=== Task inputs ===

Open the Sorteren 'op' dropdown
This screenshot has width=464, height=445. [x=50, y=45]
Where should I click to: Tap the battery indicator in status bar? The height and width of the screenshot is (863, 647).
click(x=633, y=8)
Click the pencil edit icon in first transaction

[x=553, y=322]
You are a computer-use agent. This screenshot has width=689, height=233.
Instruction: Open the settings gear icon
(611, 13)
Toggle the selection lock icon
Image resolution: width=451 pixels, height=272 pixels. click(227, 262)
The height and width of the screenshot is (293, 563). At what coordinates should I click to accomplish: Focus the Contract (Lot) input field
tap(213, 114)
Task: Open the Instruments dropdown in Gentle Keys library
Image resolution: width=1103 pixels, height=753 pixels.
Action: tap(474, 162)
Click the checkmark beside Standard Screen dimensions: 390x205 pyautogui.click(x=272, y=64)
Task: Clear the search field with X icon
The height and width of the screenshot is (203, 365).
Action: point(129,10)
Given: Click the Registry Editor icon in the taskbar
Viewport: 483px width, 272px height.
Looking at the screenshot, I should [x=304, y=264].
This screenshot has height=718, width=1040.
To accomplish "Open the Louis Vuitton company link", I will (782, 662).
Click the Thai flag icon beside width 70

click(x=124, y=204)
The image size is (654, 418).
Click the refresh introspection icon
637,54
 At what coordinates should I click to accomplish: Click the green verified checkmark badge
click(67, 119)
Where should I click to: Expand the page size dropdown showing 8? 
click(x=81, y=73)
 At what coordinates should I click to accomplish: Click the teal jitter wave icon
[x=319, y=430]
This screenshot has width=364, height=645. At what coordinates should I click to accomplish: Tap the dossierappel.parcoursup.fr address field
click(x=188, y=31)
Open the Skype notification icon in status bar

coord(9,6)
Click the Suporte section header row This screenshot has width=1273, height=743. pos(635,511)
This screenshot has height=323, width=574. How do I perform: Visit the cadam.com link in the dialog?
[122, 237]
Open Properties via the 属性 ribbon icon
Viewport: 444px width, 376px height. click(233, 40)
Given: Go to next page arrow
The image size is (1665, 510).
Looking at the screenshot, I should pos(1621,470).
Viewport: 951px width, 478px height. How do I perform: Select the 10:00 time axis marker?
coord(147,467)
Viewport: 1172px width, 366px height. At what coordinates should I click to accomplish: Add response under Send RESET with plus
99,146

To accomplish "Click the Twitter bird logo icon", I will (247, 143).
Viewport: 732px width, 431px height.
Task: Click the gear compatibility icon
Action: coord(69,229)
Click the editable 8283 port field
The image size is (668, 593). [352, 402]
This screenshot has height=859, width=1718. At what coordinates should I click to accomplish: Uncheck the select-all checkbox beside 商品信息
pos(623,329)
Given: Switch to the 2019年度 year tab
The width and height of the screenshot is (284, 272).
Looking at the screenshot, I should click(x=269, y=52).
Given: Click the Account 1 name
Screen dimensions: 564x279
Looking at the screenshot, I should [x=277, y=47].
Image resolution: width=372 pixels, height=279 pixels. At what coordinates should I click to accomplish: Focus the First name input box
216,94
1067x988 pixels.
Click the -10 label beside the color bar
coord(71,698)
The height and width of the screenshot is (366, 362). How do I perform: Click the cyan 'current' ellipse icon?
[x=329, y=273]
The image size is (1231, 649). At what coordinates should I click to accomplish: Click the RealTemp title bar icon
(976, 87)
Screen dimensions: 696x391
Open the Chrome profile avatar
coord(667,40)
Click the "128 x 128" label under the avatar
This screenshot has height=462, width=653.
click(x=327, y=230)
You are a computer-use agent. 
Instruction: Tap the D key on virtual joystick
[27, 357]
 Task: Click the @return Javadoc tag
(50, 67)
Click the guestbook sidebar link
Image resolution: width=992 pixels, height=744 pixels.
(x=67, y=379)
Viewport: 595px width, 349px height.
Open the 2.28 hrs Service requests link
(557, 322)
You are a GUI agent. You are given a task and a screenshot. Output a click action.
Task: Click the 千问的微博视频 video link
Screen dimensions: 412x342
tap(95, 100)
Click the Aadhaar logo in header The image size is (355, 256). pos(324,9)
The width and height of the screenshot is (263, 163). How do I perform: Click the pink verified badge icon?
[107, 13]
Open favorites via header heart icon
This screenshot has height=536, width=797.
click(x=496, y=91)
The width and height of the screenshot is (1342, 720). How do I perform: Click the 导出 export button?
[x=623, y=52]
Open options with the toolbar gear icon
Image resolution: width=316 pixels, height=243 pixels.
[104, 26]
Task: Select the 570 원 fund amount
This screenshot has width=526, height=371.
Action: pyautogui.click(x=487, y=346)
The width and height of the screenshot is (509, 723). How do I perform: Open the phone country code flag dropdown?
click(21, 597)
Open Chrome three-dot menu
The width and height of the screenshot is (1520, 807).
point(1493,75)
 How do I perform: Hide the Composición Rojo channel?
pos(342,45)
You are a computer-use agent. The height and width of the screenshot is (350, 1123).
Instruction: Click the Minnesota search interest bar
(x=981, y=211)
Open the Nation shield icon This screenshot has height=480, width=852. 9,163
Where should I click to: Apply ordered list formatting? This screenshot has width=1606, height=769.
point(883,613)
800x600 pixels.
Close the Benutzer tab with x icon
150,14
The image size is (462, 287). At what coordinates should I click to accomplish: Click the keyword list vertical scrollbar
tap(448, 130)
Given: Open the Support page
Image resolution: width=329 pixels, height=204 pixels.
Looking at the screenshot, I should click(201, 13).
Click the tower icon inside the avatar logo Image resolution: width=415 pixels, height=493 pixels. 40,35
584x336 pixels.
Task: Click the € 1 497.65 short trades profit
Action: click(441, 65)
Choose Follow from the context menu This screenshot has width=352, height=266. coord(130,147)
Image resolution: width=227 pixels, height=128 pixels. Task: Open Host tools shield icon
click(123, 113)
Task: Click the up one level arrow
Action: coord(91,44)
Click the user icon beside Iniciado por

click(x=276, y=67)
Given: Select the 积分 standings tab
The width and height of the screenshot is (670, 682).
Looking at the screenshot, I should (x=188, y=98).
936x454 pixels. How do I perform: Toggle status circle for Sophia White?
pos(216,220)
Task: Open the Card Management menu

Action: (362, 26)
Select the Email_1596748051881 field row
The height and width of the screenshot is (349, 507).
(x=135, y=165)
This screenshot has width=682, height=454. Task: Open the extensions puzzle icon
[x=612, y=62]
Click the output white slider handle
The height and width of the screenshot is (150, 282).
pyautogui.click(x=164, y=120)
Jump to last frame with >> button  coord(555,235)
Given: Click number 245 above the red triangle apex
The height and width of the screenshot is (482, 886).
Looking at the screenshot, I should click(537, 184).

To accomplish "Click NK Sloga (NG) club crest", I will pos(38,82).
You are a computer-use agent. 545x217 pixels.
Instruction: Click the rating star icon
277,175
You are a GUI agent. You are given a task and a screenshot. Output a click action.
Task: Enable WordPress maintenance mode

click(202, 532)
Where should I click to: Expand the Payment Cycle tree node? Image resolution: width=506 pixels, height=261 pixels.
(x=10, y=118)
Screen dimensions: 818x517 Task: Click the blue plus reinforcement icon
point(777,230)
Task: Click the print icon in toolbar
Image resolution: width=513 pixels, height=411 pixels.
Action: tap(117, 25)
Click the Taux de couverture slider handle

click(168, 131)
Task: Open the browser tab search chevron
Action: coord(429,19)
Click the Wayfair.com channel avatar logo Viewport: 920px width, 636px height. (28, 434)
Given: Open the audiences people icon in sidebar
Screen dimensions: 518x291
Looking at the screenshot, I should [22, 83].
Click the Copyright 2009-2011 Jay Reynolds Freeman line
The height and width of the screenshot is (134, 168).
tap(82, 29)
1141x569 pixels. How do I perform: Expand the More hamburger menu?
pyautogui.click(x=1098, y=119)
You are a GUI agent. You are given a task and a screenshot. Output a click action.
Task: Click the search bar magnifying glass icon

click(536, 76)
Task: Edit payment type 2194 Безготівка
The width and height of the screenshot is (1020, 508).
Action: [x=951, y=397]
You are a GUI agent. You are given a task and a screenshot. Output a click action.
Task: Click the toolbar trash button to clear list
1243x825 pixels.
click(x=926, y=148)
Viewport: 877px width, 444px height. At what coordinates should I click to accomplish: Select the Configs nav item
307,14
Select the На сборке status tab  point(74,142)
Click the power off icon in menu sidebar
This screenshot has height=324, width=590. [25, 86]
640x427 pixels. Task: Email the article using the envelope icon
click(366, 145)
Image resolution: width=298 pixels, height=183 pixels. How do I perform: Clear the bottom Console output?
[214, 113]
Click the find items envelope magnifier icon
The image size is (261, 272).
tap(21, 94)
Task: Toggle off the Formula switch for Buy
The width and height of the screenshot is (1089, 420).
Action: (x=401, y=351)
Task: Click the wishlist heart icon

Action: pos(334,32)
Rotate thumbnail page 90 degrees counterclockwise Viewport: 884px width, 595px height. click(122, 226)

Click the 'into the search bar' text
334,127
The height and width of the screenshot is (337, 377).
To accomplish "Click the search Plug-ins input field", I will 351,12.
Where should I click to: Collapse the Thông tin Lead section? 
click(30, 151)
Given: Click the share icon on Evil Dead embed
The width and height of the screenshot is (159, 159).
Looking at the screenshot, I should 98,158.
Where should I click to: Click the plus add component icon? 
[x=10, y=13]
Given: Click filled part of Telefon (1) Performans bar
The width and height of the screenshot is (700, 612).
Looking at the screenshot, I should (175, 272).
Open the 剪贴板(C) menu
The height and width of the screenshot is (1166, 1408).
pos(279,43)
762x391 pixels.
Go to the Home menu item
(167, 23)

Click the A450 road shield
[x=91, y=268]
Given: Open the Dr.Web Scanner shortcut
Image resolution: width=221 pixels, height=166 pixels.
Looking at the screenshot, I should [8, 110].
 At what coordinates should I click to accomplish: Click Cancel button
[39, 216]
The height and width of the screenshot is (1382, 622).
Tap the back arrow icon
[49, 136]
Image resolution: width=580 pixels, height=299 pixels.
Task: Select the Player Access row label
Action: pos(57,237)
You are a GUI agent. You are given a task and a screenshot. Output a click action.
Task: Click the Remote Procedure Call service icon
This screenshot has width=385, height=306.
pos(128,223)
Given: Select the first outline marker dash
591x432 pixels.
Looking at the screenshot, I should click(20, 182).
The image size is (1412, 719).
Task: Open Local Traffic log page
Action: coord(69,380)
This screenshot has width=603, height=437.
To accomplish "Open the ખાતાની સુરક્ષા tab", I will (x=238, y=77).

===

**About this task:**
Above are the records; print exactly the lines from the line with "Open the 剪贴板(C) menu" to the line with "Given: Select the first outline marker dash", including both, and nothing else.

**Reply to the task:**
Open the 剪贴板(C) menu
The height and width of the screenshot is (1166, 1408).
pos(279,43)
762x391 pixels.
Go to the Home menu item
(167, 23)

Click the A450 road shield
[x=91, y=268]
Given: Open the Dr.Web Scanner shortcut
Image resolution: width=221 pixels, height=166 pixels.
Looking at the screenshot, I should [8, 110].
 At what coordinates should I click to accomplish: Click Cancel button
[39, 216]
The height and width of the screenshot is (1382, 622).
Tap the back arrow icon
[49, 136]
Image resolution: width=580 pixels, height=299 pixels.
Task: Select the Player Access row label
Action: pos(57,237)
You are a GUI agent. You are given a task and a screenshot. Output a click action.
Task: Click the Remote Procedure Call service icon
This screenshot has width=385, height=306.
pos(128,223)
Given: Select the first outline marker dash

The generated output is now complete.